院長のへんちき論(豊橋の心療内科より)

毎日、話題が跳びます。テーマは哲学から女性アイドルまで拡散します。たまにはキツいことを言うかもしれません。

致死量とはなにか?

2014-09-05 00:07:27 | 生物
(創元推理文庫)

 青酸カリはごく少量で死にます。むかしの睡眠薬は一瓶飲めば死ねました。現在の睡眠薬はいくら飲んでも死ねません。一晩二晩ぐっすり寝て、それで何事もなかったように覚めてしまいます。

 少し前には大量服薬が流行り、それは若者のあいだでOD(over dose)というスラングで呼ばれて、私はしょっちゅう救急科に呼ばれてうんざりしていました。ODが流行ったのは、現在の睡眠薬では死なないということが知られたからです。「死なないから」ODをやる。「生命の危険がないのに、周囲を大騒ぎさせることができる」ODという方法をとる若者を私は卑怯だと思いました。もっと命を賭けた切実な行為なら同情すべき面もなくはなかったのですが。

 「致死量」とよく言われます。死ぬのに十分な薬物の量ですが、この量の意味は意外に知られていません。たとえば青酸カリなら10gでも100gでも死ねます。こうした十分量を致死量と考えている人が多いのではないでしょうか?

 また反対に、致死量とは死ぬ最小の量と考える人もいるかもしれません。

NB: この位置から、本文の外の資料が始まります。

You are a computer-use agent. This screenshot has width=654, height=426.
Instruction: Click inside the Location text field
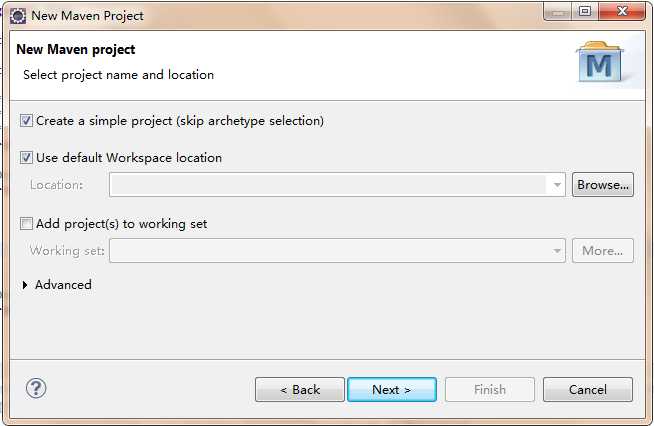click(x=328, y=185)
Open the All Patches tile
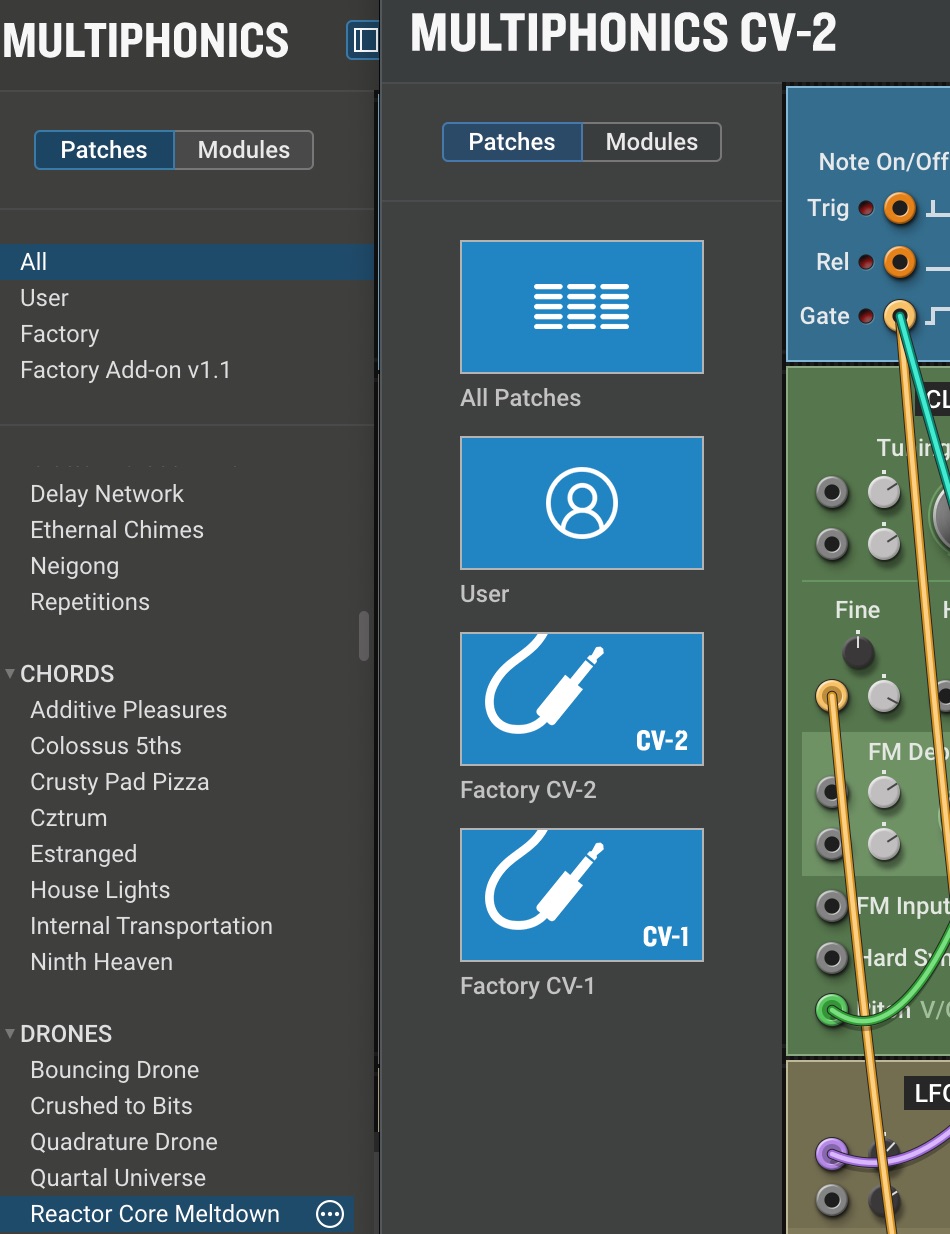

実はいずれも違います。それは致死量には個体差があるからです。ある人には致死量でも、別の人は死なないかもしれません。そのため、致死量とはどういう量なのかが曖昧なのです。

 そこで考え出されたのが「LD50」(lethas dose 50)という考え方です。これは多数の生物個体に同量の毒物を与えたときに、ちょうど50%の個体が死ぬ量です。このような量なら、だいぶ幅を狭く決めることができます。

 医学部の薬理学の講義でこの概念を知ったときに、私は目から鱗が落ちたのでした。